I’m both awesome and sucky at being a critic.

Awesome, because I’m good at seeing the flaws and the merits of a given work, and explicating them simply.

Sucky, because I’m a little too good at forgiving the flaws. If I enjoy something enough, I can forgive a lot. I can forgive the egregious plot hole in “Seveneves”, despite the fact that it annoyed the hell out of me for the first 500 or so pages of the book, for example.

I tend to try to view things in the context in which they were created – I don’t judge an Eighties sitcom on its gender role assumptions the way I’d judge one made today; I try to ignore the racism in 19th century (and earlier) novels (with mixed success); and so on. There are a few things I draw the line on, but in general, I have higher expectations of works created closer to the present time or day.

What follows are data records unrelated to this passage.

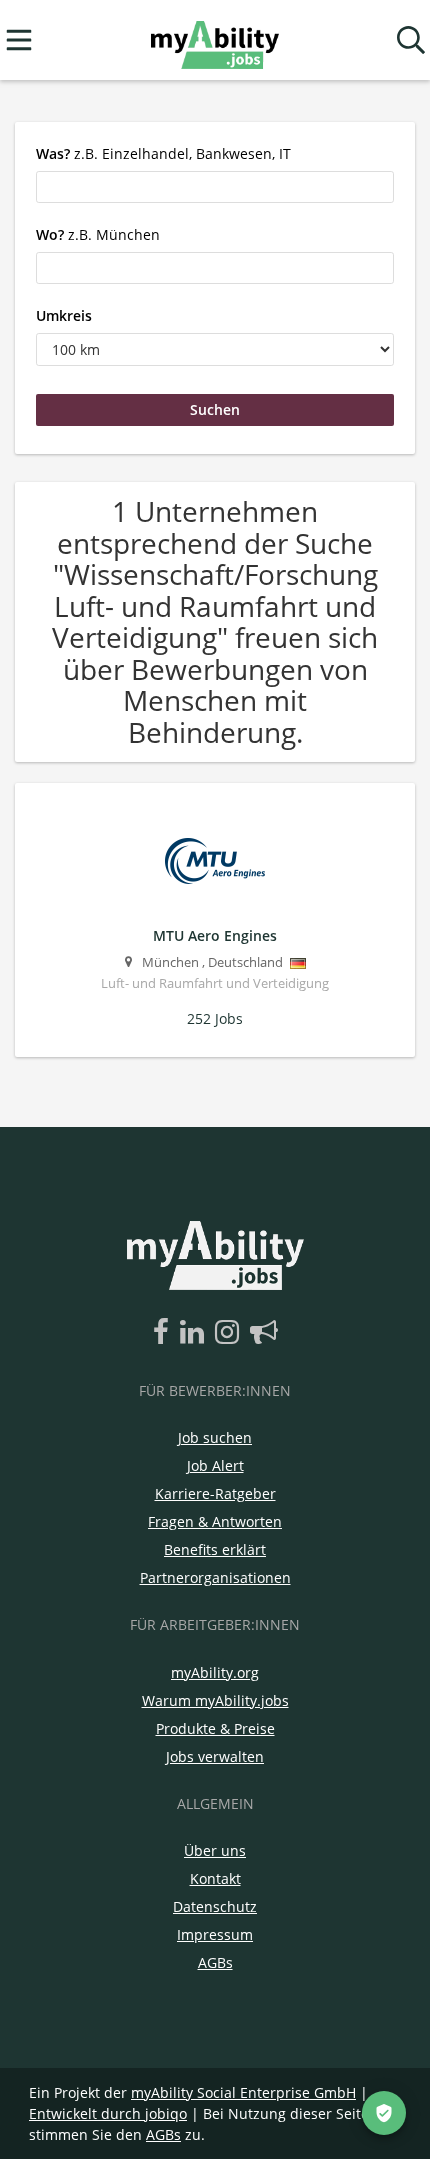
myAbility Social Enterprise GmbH (243, 2092)
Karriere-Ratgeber (215, 1493)
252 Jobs (215, 1018)
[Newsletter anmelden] (264, 1333)
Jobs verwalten (215, 1756)
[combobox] (215, 187)
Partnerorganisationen (215, 1577)
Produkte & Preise (215, 1728)
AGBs (215, 1962)
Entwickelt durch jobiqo (108, 2113)
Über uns (215, 1850)
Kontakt (215, 1878)
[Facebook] (164, 1333)
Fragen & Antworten (215, 1521)
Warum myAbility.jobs (215, 1700)
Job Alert (215, 1465)
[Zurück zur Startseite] (214, 40)
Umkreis (64, 315)
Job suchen (215, 1437)
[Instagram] (230, 1333)
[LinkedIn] (195, 1333)
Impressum (215, 1934)
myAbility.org (215, 1672)
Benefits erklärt (215, 1549)
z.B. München (98, 234)
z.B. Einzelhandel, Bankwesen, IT (163, 153)
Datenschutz (215, 1906)
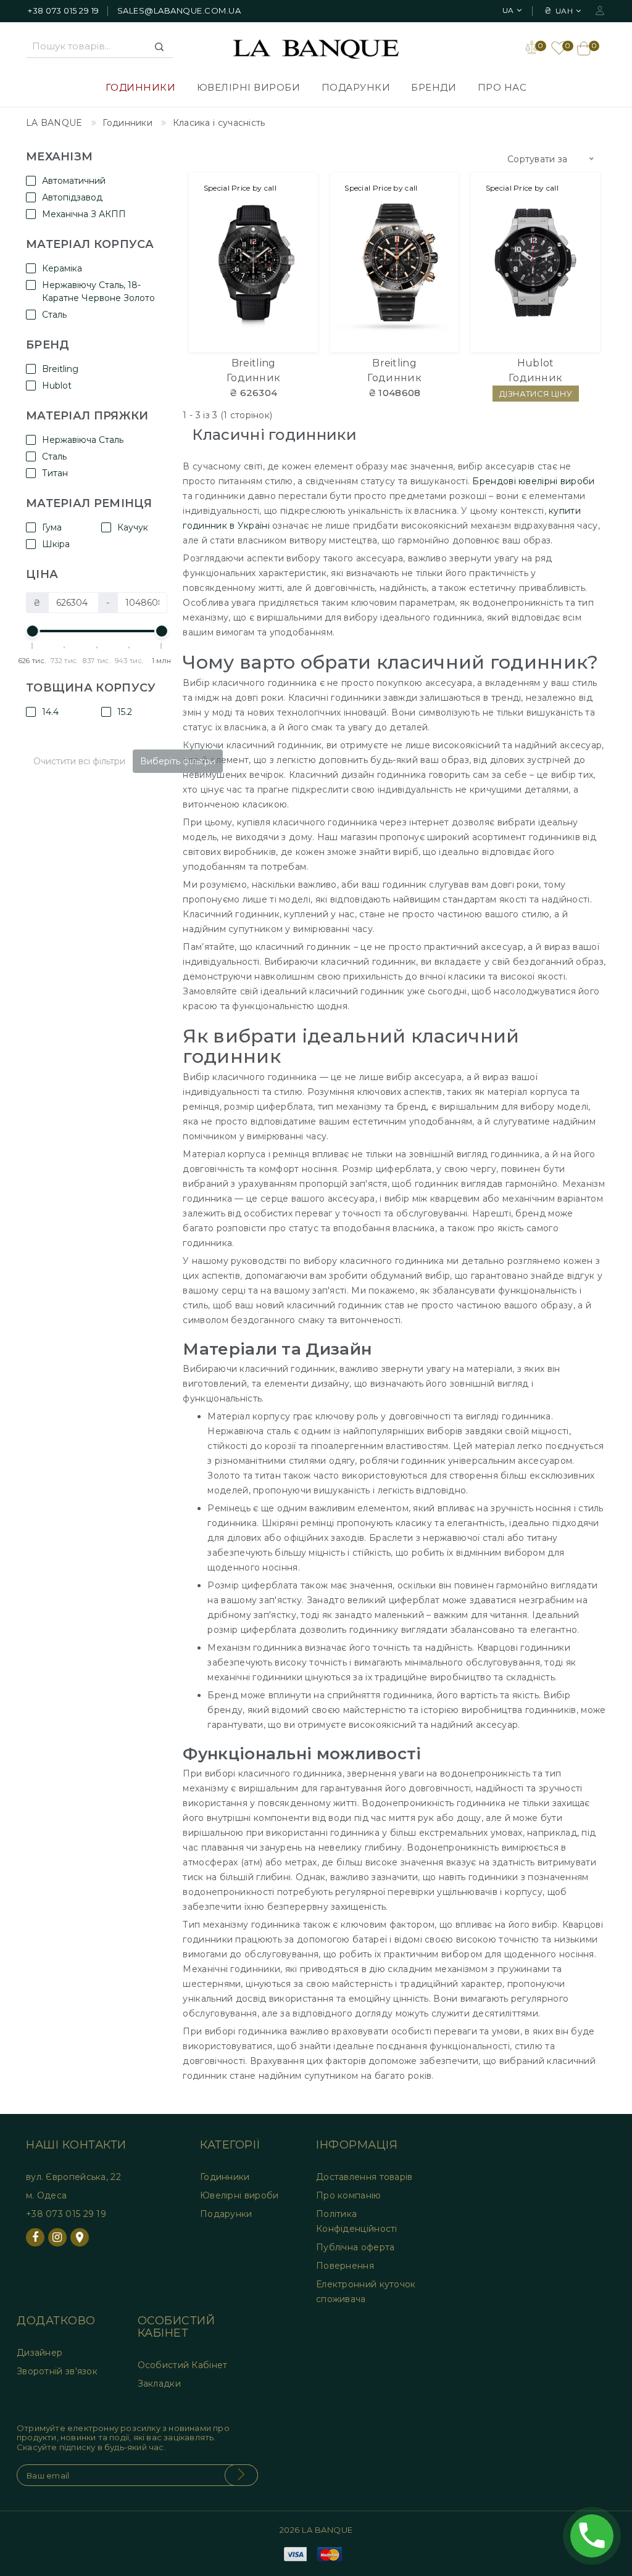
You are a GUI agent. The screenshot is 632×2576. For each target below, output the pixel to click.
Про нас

I also try to judge things not by an objective standard of artistic quality, but instead by the range of their particular form (i.e. I don’t compare a sitcom episode to “Apocalypse Now” or “Macbeth”). I’m quite comfortable with something being a solid but unexceptional example of its kind (yes, “Watchmen” is a better comic than say, “Marvel 1602”, but they both have their charms), which is a useful ability if you watch American sitcoms.

Experience has made me expect more of some creators than others, and so I hold them to higher standards – I expect more of Dan Harmon than Chuck Lorre, or of Kieron Gillen than Dan Slott, or of Jo Walton than Mike Resnick – but than doesn’t stop me from enjoying at least some of the works of all these people. (NB. “The Big Bang Theory” still sucks, but I enjoy “Mom”.)

I like to like things, in short.

(Thank you, Miles Stokes, for that wonderful phrase.)

And that’s going to be with this blog is about from now on. I’ll be writing about things I like and why I like them. Probably with occasional outbreaks of more personal stuff, but mostly just fansquee. Be seeing you.